____ RECORDS FOR THE TASK

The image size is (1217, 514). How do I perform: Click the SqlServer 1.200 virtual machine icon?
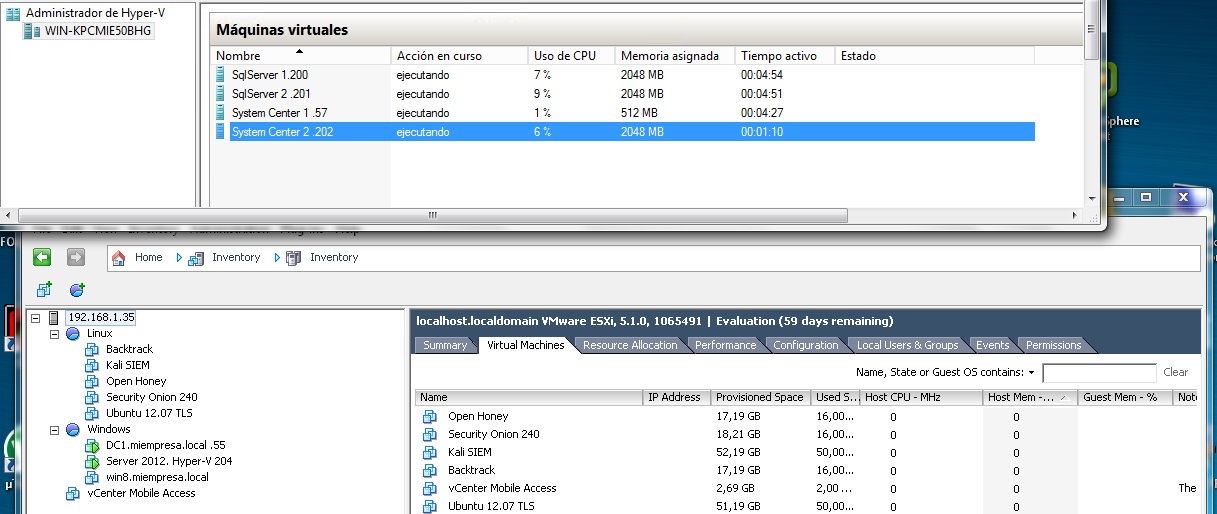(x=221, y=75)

________
____ RECORDS FOR THE TASK

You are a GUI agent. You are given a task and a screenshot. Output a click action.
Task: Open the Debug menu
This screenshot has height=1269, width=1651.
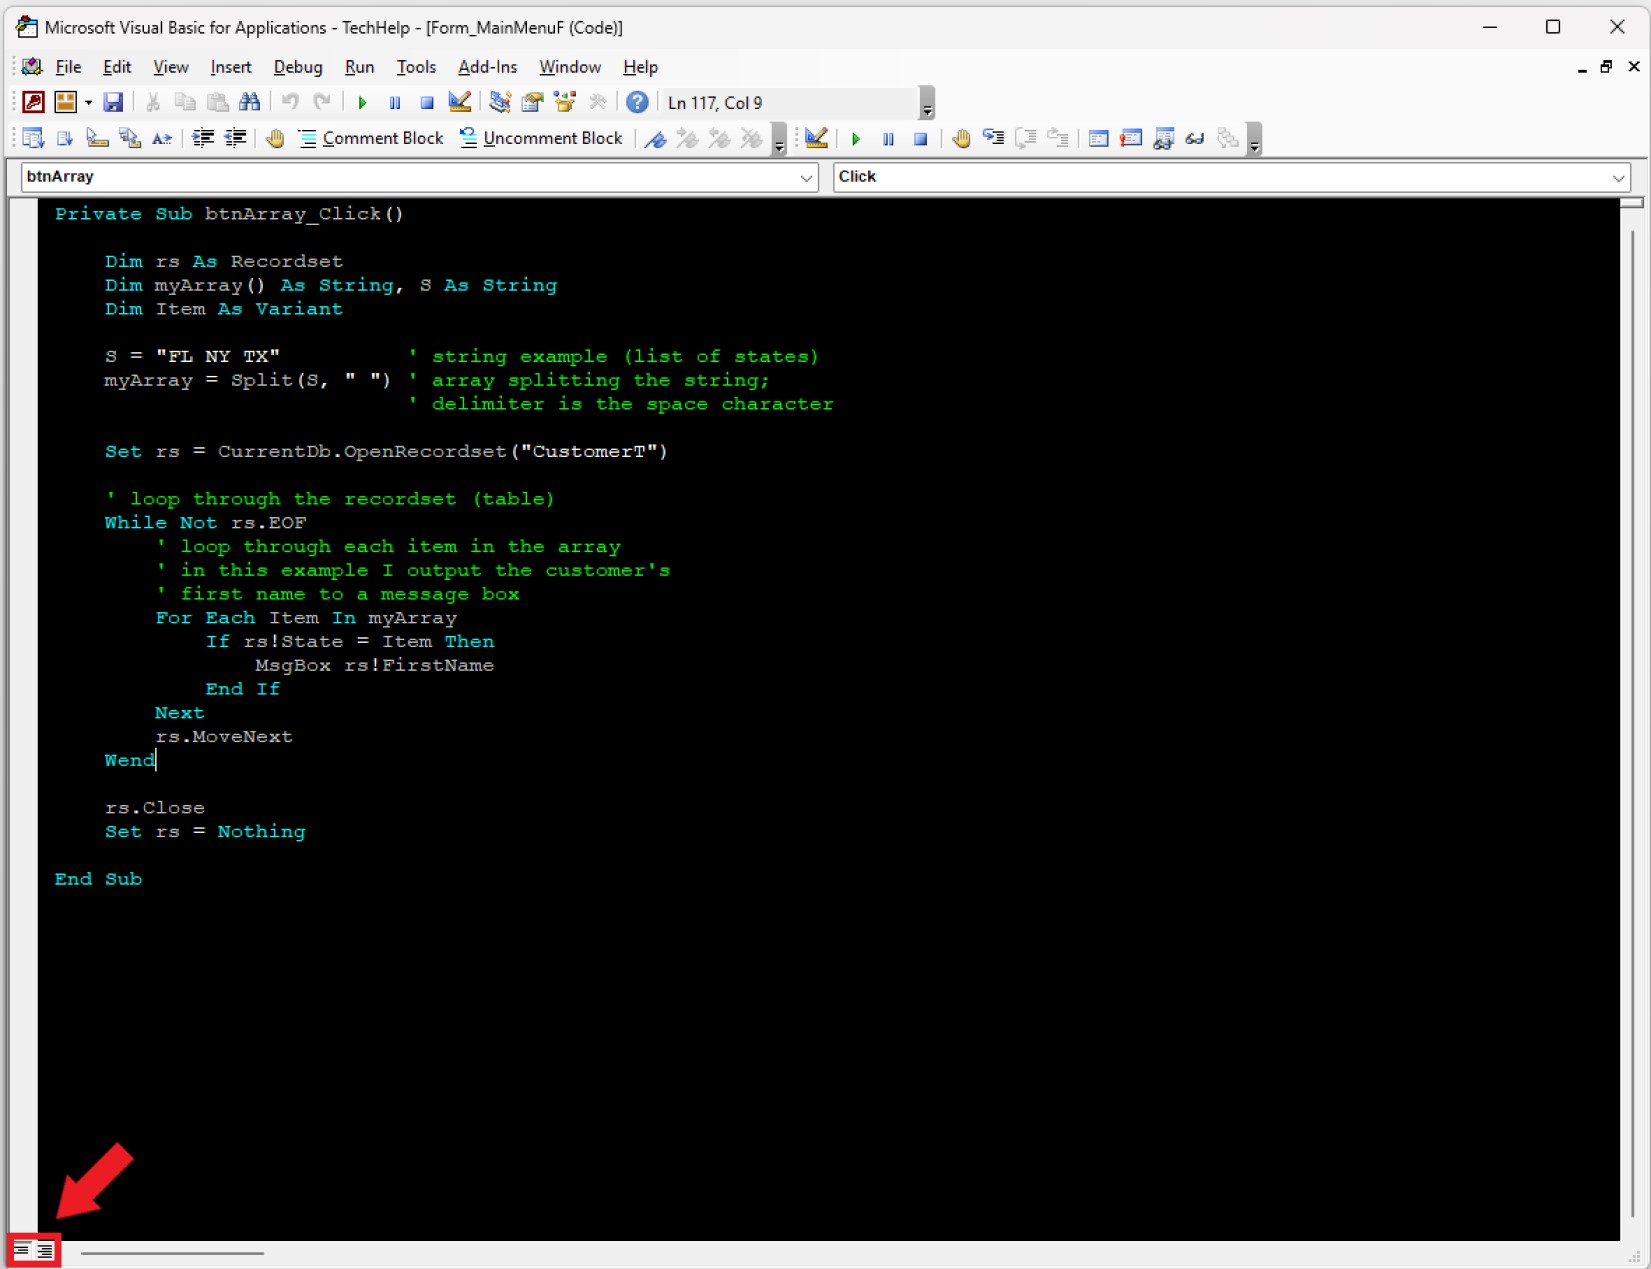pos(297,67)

________

TASK DESCRIPTION: Print the items from the line containing "The image size" through the line containing "(x=221, y=75)", inclusive, exactly as they appear, leaving out the pictures.

ANSWER FOR THE TASK:
The image size is (1217, 514). How do I perform: Click the SqlServer 1.200 virtual machine icon?
(x=221, y=75)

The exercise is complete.